De nos jours, bien que les jeunes disposent plus que jamais auparavant de moyens de communication, des études récentes ont montré qu’ils se sentent de plus en plus seuls. Est-ce votre cas ? Le fait de passer trop de temps en ligne ou à envoyer des textos, cumulé au manque d’interaction en face à face, aurait-il un lien avec ce problème ? Encore une fois, le débat pourrait s’éterniser car de nombreux facteurs entrent en ligne de compte. Chez les jeunes, y compris mes propres enfants, il semble qu’il n’y ait rien de plus important que les opportunités de passer du temps ensemble, face à face. Ainsi, quels que soient les arguments pour ou contre les réseaux sociaux, peut-être y a-t-il quelque chose de significatif et nécessaire dans l’interaction en face à face.

Le face à face est important

Seul Jésus-Christ a vu Dieu le Père face à face (Jean 1:18). Cependant, Moïse eut le privilège de parler avec la Parole pré-incarnée, le Logos, qui devint Jésus-Christ (Exode 33 :11). Abraham partagea aussi cette opportunité (Genèse 18 :1). L’apôtre Paul était impatient de voir Dieu face à face (2 Corinthiens 5 :8). Le prophète Ésaïe annonça comment les descendants d’Israël communiqueront face à face avec des enseignants divins (Ésaïe 30 :20). Dans le dernier livre de la Bible, l’Apocalypse, nous lisons qu’un aspect de notre destinée sera de voir la face de Dieu (Apocalypse 22 :4).
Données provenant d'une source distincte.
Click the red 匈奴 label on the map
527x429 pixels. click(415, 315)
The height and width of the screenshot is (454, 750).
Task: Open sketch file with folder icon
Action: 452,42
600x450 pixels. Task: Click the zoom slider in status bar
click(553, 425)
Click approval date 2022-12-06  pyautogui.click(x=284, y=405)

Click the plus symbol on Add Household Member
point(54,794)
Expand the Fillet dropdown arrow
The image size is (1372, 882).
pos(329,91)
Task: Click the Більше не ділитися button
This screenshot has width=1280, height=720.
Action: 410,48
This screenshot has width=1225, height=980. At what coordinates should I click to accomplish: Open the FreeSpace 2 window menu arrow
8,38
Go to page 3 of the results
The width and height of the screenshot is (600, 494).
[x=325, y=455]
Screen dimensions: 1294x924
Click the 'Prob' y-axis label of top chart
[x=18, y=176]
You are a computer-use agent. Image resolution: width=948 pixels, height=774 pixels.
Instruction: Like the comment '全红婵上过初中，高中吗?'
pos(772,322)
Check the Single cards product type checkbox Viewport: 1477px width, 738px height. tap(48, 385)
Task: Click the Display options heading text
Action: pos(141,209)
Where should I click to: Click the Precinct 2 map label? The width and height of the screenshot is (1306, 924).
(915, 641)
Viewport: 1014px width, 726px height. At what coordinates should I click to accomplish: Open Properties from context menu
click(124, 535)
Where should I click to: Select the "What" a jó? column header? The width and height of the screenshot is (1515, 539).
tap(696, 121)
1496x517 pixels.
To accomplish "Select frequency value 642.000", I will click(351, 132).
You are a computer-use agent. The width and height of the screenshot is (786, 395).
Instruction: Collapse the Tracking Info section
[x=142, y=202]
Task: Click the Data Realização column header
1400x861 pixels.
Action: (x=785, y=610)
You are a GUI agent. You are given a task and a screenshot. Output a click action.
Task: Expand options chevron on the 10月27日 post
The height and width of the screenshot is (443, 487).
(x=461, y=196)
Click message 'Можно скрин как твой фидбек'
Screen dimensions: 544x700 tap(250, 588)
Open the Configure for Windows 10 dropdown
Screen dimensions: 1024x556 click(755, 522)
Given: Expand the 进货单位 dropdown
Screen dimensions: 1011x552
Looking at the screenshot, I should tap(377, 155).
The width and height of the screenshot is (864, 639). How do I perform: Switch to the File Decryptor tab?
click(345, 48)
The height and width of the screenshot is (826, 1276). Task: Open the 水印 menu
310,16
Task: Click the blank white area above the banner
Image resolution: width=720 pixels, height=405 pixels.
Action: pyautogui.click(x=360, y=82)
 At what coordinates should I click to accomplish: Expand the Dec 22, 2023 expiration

Ces versets mettent l’accent sur l’importance de l’interaction en face à face – quelque chose de souhaitable et d’important qui demande de l’implication.

Que nous soyons des utilisateurs avides des réseaux sociaux, ou que cela ne nous intéresse pas du tout, nous ne devrions jamais perdre l’habileté à communiquer efficacement en face à face. Il est essentiel de maintenir un désir salutaire d’interagir face à face, ainsi que la capacité à communiquer de vive voix efficacement et avec confiance, au lieu de s’appuyer sur des moyens électroniques. Il y a tellement d’informations à saisir, non seulement en entendant la voix d’une autre personne, mais aussi en voyant leurs expressions faciales et leur langage corporel, en les regardant dans les yeux et en étant proches d’eux. Notre communication et nos relations en sortent grandies lorsque nous utilisons tous les outils que notre Créateur nous donne pour nous connecter plus efficacement les uns aux autres.